*** DATA FOR PROCESSING ***

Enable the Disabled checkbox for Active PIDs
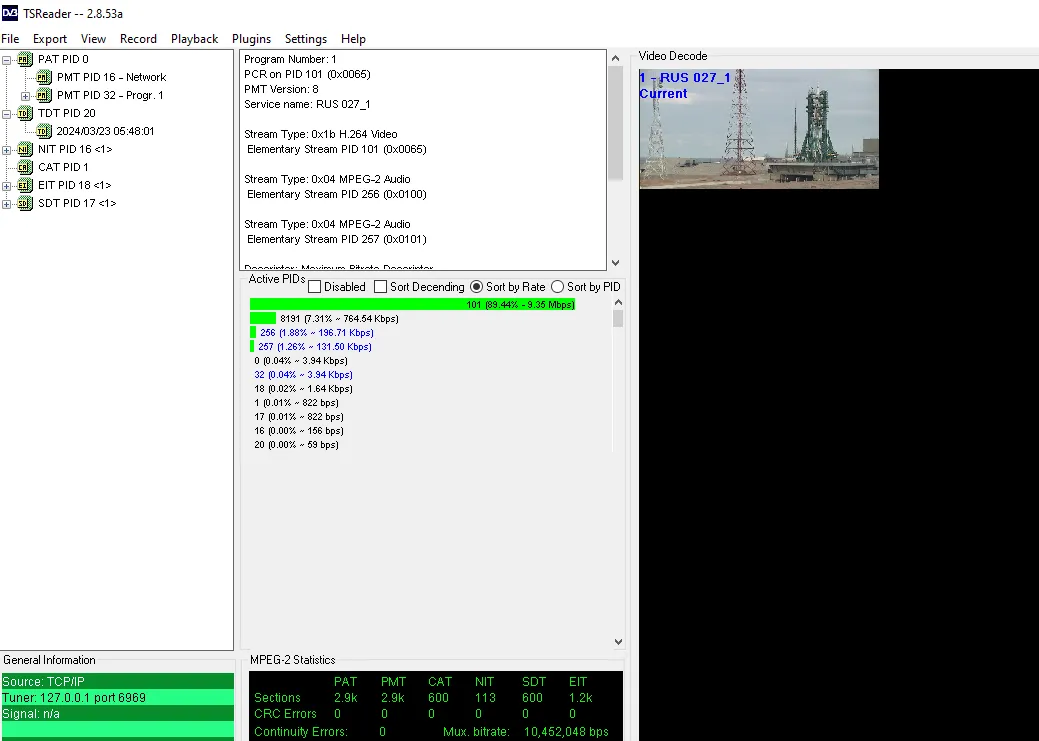Image resolution: width=1039 pixels, height=741 pixels. click(314, 287)
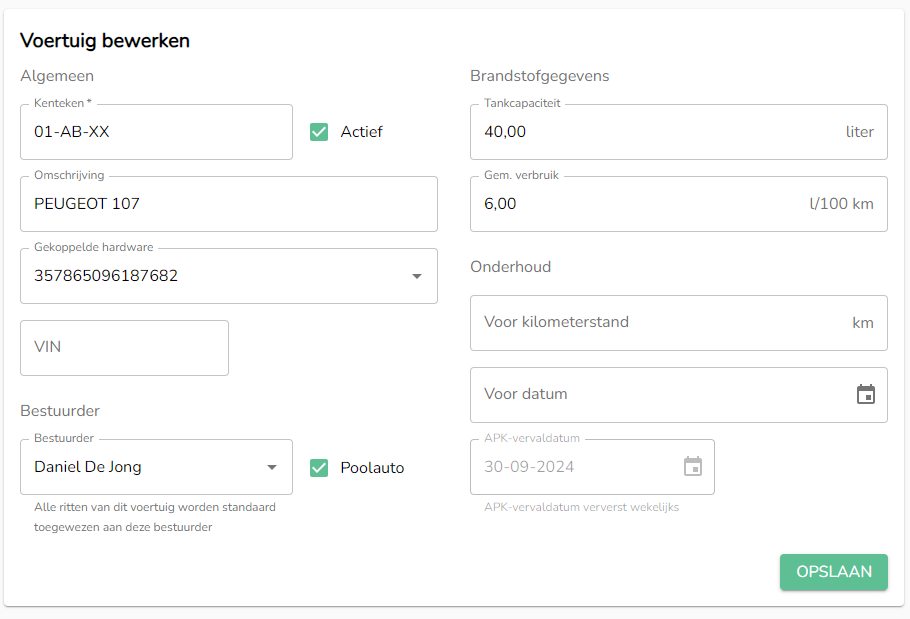Image resolution: width=910 pixels, height=619 pixels.
Task: Edit the Gem. verbruik field
Action: click(x=640, y=204)
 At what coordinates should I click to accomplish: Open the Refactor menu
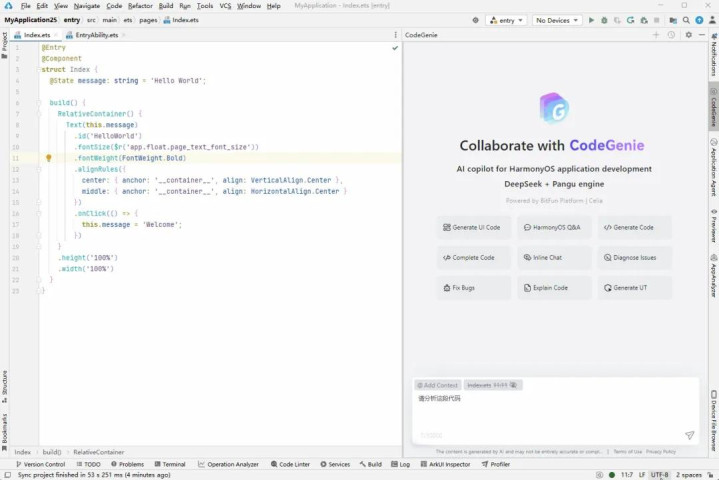pyautogui.click(x=140, y=6)
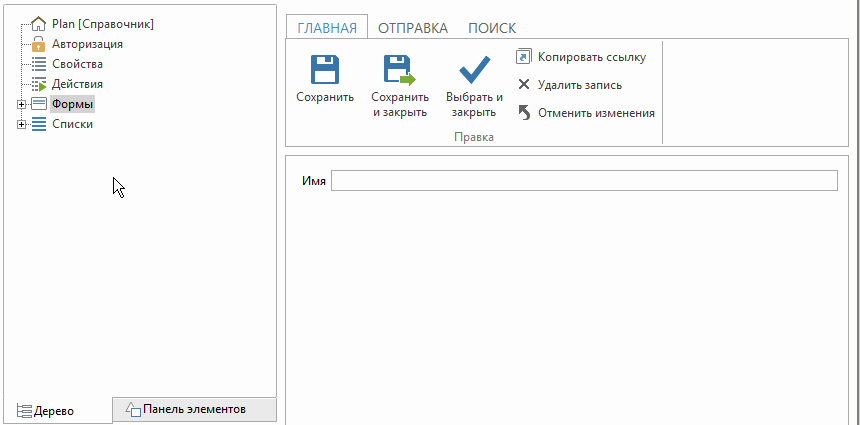This screenshot has width=860, height=425.
Task: Open the ПОИСК ribbon tab
Action: click(491, 28)
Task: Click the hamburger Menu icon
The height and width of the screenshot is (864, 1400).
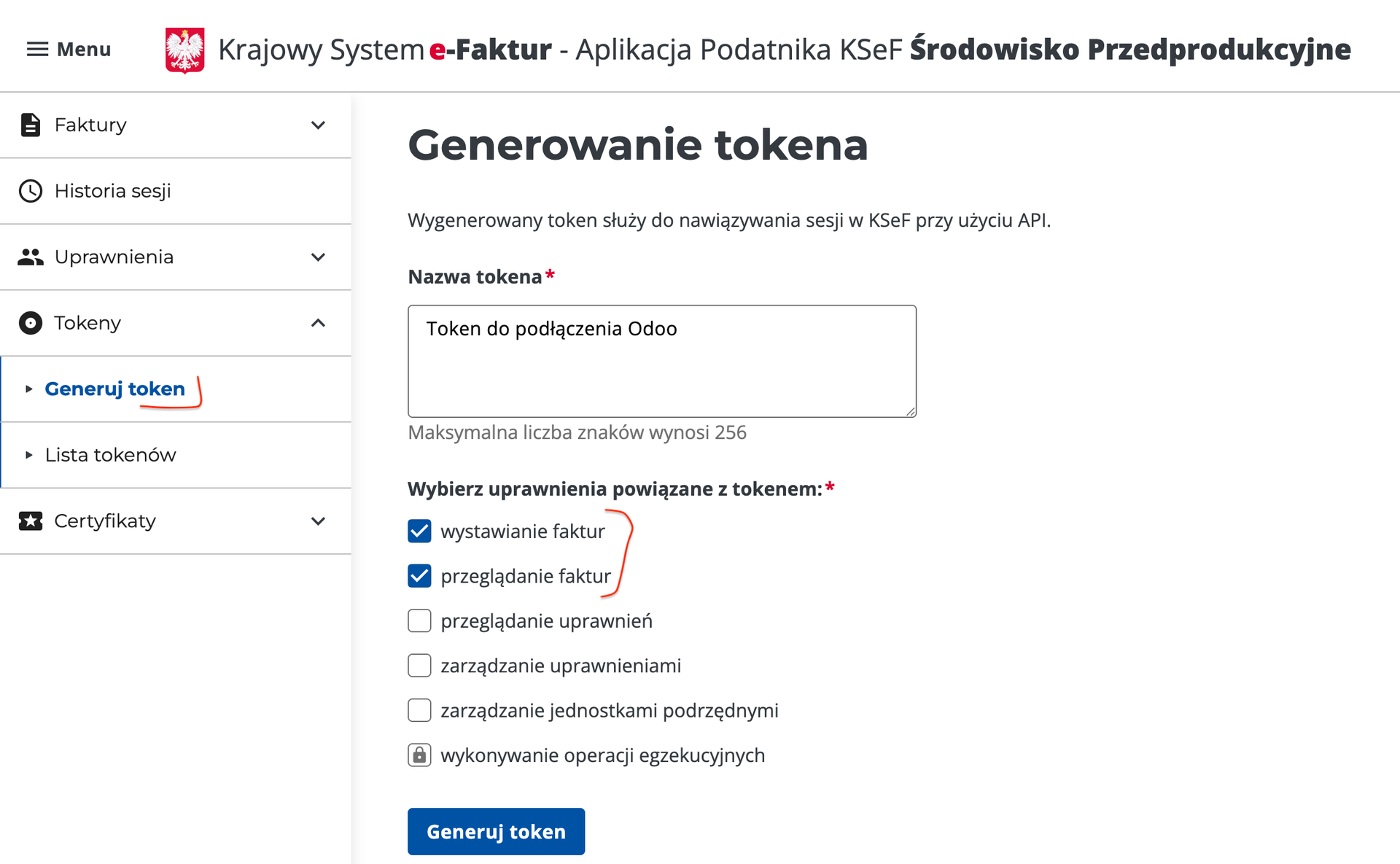Action: 37,50
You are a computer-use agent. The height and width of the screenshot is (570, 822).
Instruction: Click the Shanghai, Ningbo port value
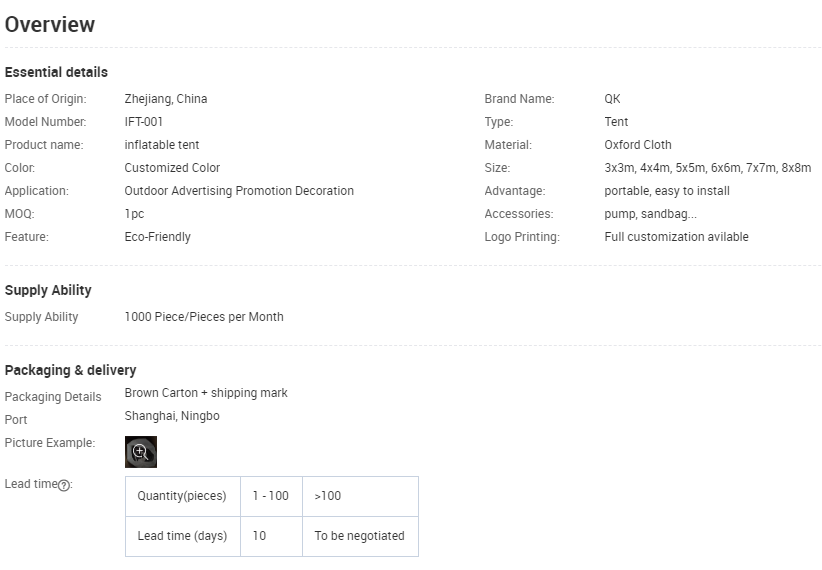click(x=172, y=416)
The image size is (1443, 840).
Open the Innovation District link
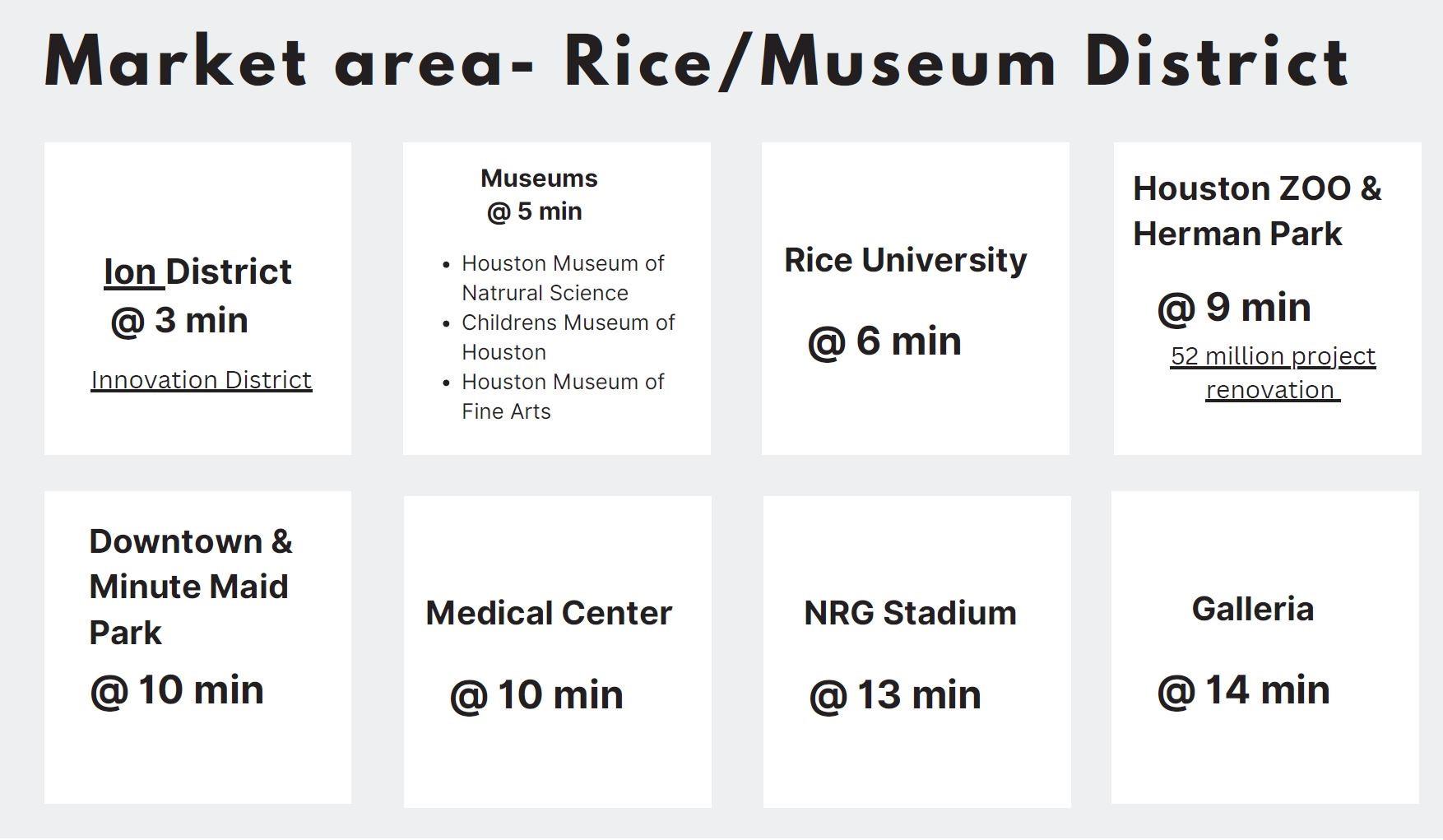click(202, 380)
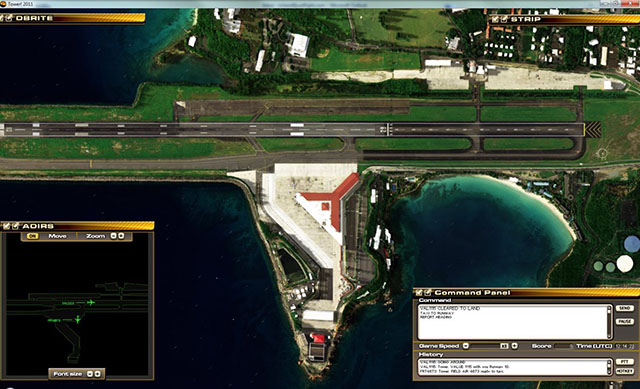Image resolution: width=640 pixels, height=389 pixels.
Task: Pause the game with the PAUSE button
Action: pos(624,322)
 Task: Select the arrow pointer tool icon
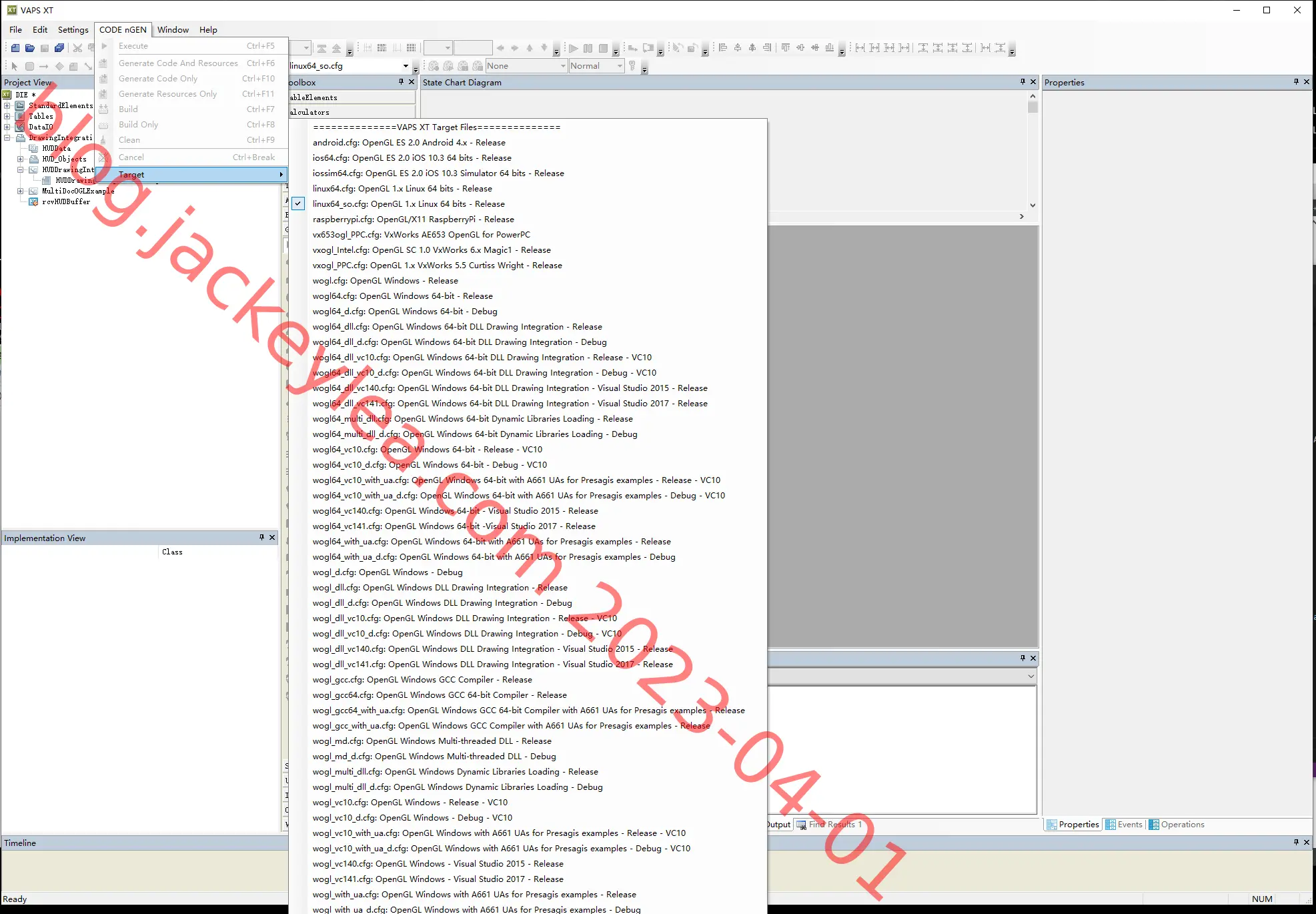tap(15, 66)

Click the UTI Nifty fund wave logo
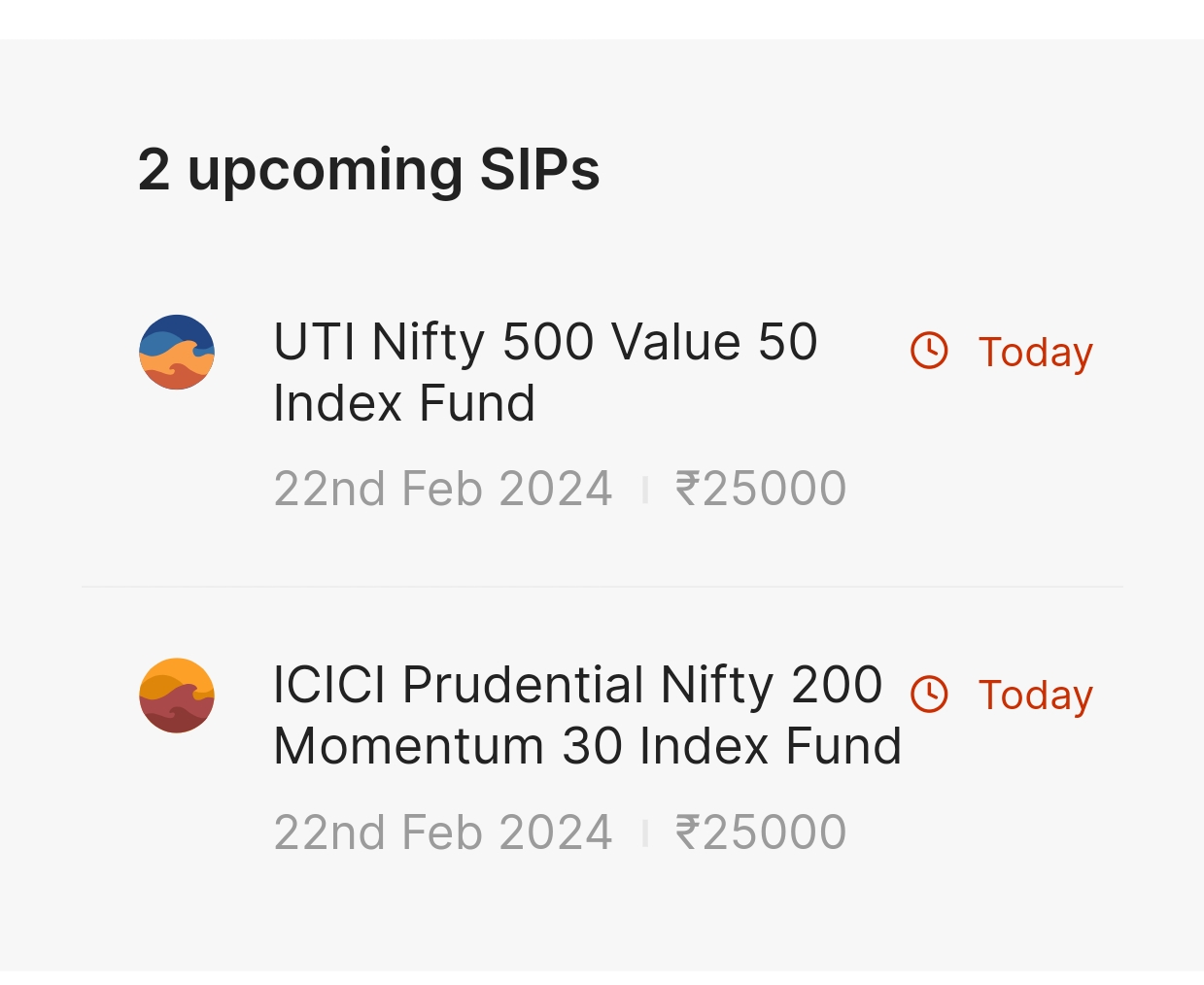[x=177, y=352]
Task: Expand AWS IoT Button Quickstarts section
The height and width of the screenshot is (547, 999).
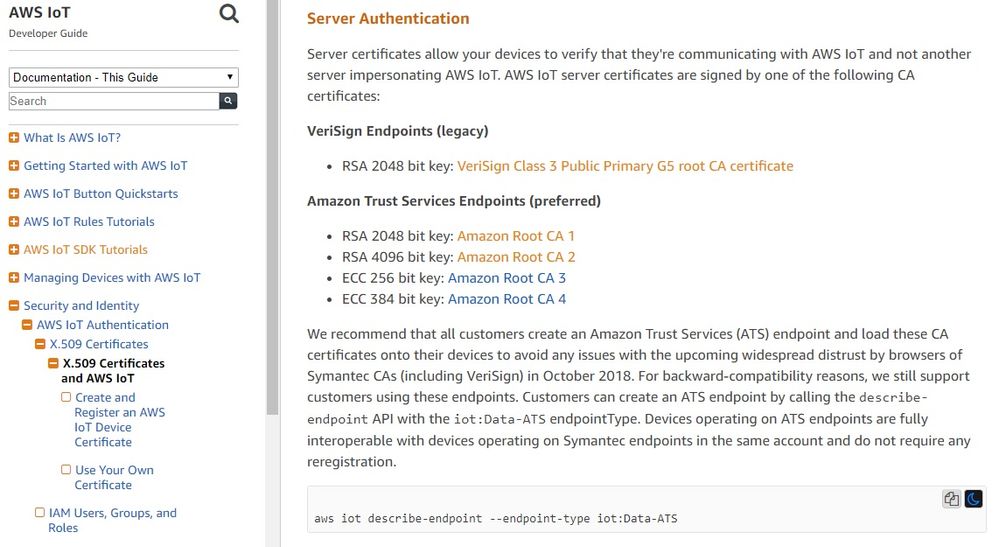Action: 14,194
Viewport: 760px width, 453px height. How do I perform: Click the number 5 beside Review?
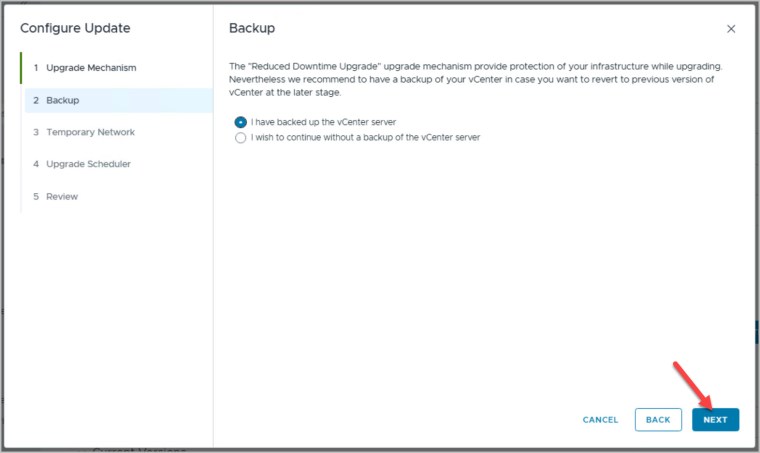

*** End of DATA FOR PROCESSING ***

**WHAT IS REQUIRED**
Write out all the records exactly, omitting the images.

**ANSWER BOX**
Enable the Disabled checkbox for Active PIDs
Image resolution: width=1039 pixels, height=741 pixels. click(314, 287)
Image resolution: width=910 pixels, height=619 pixels.
Task: Edit the Gem. verbruik field
Action: click(x=640, y=204)
 At what coordinates should I click to accomplish: Open the Refactor menu
pyautogui.click(x=140, y=6)
This screenshot has width=860, height=425.
Task: Open the ПОИСК ribbon tab
Action: click(491, 28)
Task: Click the hamburger Menu icon
The height and width of the screenshot is (864, 1400).
Action: 37,50
You are a computer-use agent. The height and width of the screenshot is (570, 822).
Instruction: Click the Shanghai, Ningbo port value
click(x=172, y=416)
The image size is (1443, 840).
Open the Innovation District link
click(202, 380)
Image resolution: width=640 pixels, height=389 pixels.
Task: Pause the game with the PAUSE button
Action: pos(624,322)
 Task: Select the arrow pointer tool icon
tap(15, 66)

Click the UTI Nifty fund wave logo
[x=177, y=352]
Task: Expand AWS IoT Button Quickstarts section
The height and width of the screenshot is (547, 999).
Action: 14,194
Viewport: 760px width, 453px height. How do I perform: Click the number 5 beside Review?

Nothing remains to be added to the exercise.